While it is well documented that signal-to-noise ratio (SNR) affects the hearing impaired, the impact of reduced SNR is also significant for a child with normal hearing. This is especially true for children who may have an auditory processing disorder (APD). The “routine” audiologic battery administered by audiologists typically does not include a screening tool to identify SNR loss, which may lead to further evaluation of an APD. The purpose of this case study is to demonstrate the value of including a screening tool for early identification and aid in the implementation of a recovery plan. A favorable SNR aids auditory figure ground discrimination, that is, the ability to identify sounds in the presence of background noise. A child with normal hearing but struggling with auditory figure ground discrimination may not be able to filter out background noise to focus on important speech cues, potentially leading to learning disabilities. When you link auditory figure ground problems and poor classroom acoustics with other higher-level weaknesses, such as language delay, attention deficit, impaired intellectual function, or another learning disability, it creates an even greater challenge for the child. If the pediatric audiology test battery does not include a hearing-in-noise screening tool, there is a good chance that auditory figure ground discrimination issues will go undetected. An abnormal score on a speech in noise screening score may indicate potential problems with auditory figure ground discrimination, which would then lead to a recommendation for an APD evaluation, as well as management strategies.
This case demonstrates the utility of including a screening tool, specifically the Bamford-Kowell-Bench Speech-In-Noise (BKB-SIN) test, in the pediatric test battery as an option to identify underlying auditory figure ground discrimination problems. A five-year-old male was evaluated in our clinic for an audiological assessment. His parents reported that he had trouble hearing at a distance, locating sounds and regulating the loudness of his voice. They also reported that the child received therapy because of a language delay. Audiological tests at the time indicated normal hearing at 250-8000 Hz and excellent word recognition at 45 dB HL in each ear. In addition, tympanometry revealed normal middle ear function and 12 frequency diagnostic otoacoustic emissions were present, excluding bilateral cochlear dysfunction. At that time, an APD evaluation was delayed due to factors that may have contributed to the low scores, such as low cognitive ability, developmental factors, and other non-auditory processing influences. Therefore, it was recommended to continue the language therapy and return within a year for audiological monitoring.
The child returned at the age of 6 years and 10 months for a follow-up audiological evaluation. According to the parental report, therapy was discontinued as he was no longer eligible for in-school services, although he was reported to have continued problems with language and hearing at a distance, especially when background noise was present. Audiological tests were unremarkable with one exception; the BKB-SIN, which was not filled in at the first evaluation, showed a slight amount of SNR loss. Given his parental history and BKB-SIN score, an APD evaluation was recommended.
Results from the APD test battery, which consisted of subtests to evaluate binaural separation, binaural integration, auditory figure ground/auditory closure, auditory discrimination, and temporal processing, demonstrated a global deficit.

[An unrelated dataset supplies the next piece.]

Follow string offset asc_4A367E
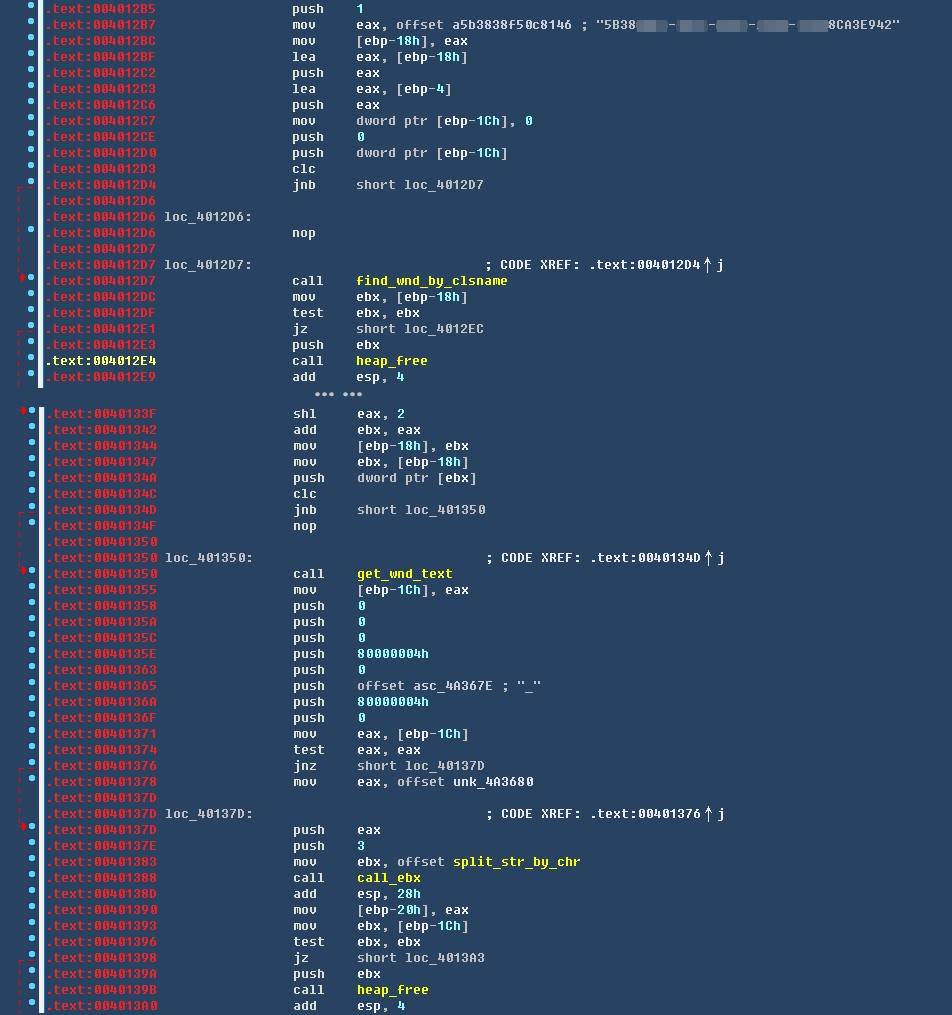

Specifically, deficiencies were seen in four of the five subtests, with a noticeably lower score on the auditory figure-ground subtest compared to the other subtests. In addition, a clinical evaluation of Language Fundamentals screening was performed as part of our standard battery. The child scored borderline low on concepts, following directions, and understanding spoken paragraphs. This deficit pattern suggested that the weaknesses identified in the APD test battery were likely secondary to the previously identified language delay and/or a combined auditory processing disorder/language delay.
Based on the results of the evaluation, recommendations have been categorized under environmental adaptations, remediation activities and compensating strategies. In addition, a repeated comprehensive language assessment was recommended. Finally, it was advised that the child return to our facility within one year for repeat testing to check for maturation and/or effects of recovery.
This case supports the need to include a screening tool for SNR loss as part of the pediatric audiological evaluation. One of those instruments, the BKB-SIN, was able to detect an SNR abnormality in a child with normal hearing. While the traditional pediatric audiology test battery allows the audiologist to diagnose a hearing impairment using an ideal listening environment, adding the BKB-SIN simply provides objective measurements of how a child is performing in complex, realistic listening conditions. Abnormal findings not only lead to recommendations for further testing, such as an APD evaluation, but they also further support the need for an assistive listening device or environmental changes.